● **Work instructions**
Your answer should hold exactly the lines below from the line with "How do I perform: Open" through the line with "Task: Open the Sep 17, 2019 comment timestamp", both included, and no pictures at all.

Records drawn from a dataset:
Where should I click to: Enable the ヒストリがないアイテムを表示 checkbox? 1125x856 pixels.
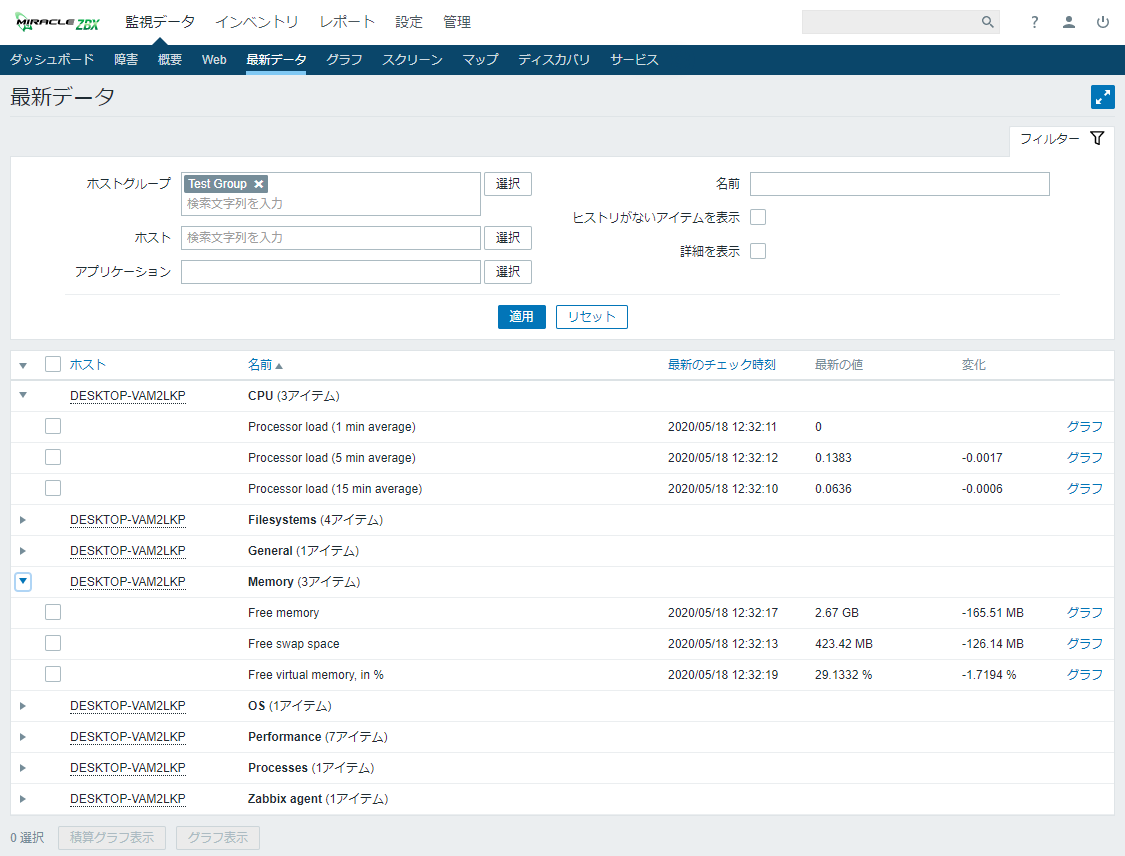pyautogui.click(x=758, y=218)
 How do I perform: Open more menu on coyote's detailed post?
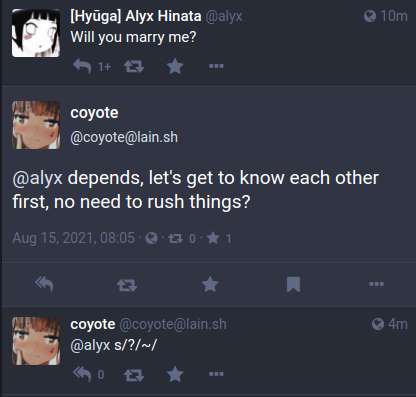377,284
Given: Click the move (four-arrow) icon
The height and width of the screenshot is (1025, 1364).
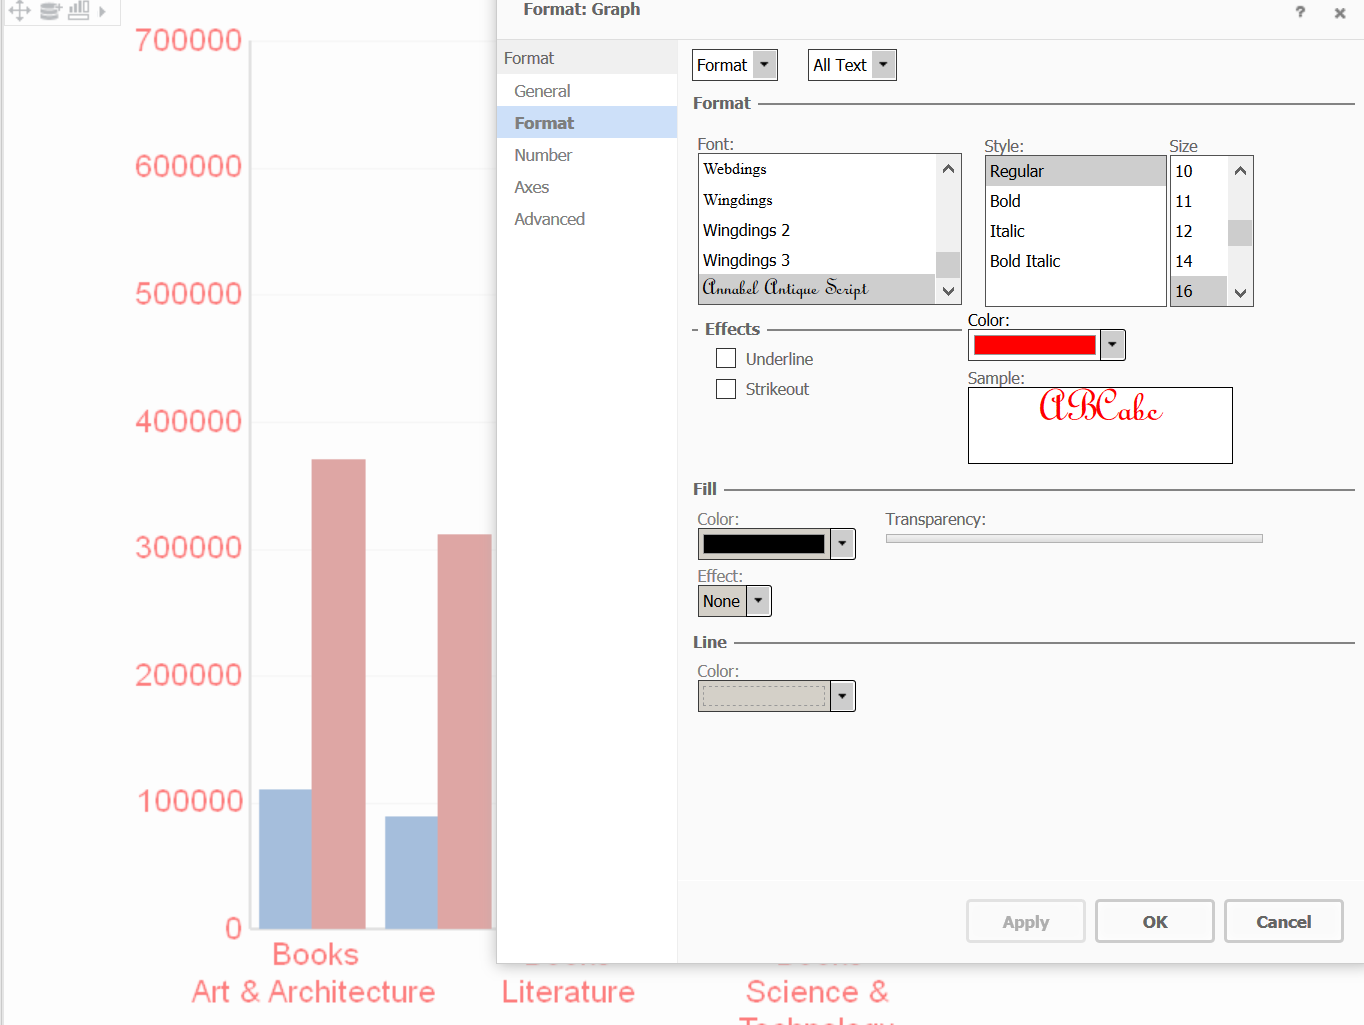Looking at the screenshot, I should [x=19, y=11].
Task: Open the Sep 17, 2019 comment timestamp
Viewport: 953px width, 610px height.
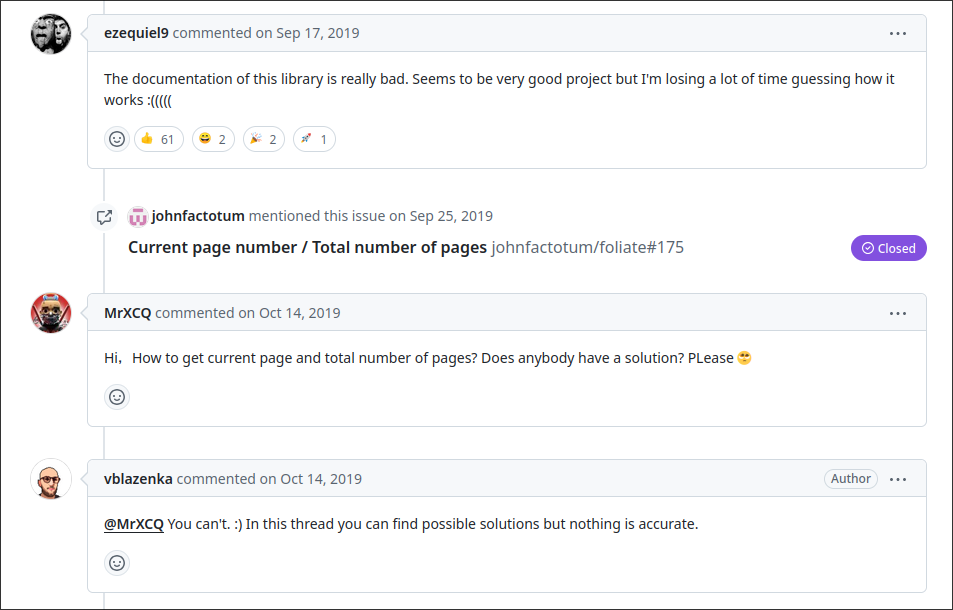Action: click(x=318, y=33)
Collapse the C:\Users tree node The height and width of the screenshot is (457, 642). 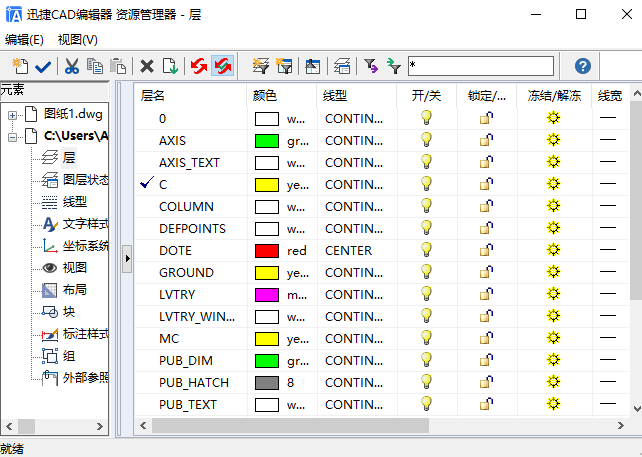[x=12, y=137]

● **Your response**
 How do I perform: Open more menu on coyote's detailed post?
377,284
Given: Click the move (four-arrow) icon
The height and width of the screenshot is (1025, 1364).
Looking at the screenshot, I should [x=19, y=11].
Task: Open the Sep 17, 2019 comment timestamp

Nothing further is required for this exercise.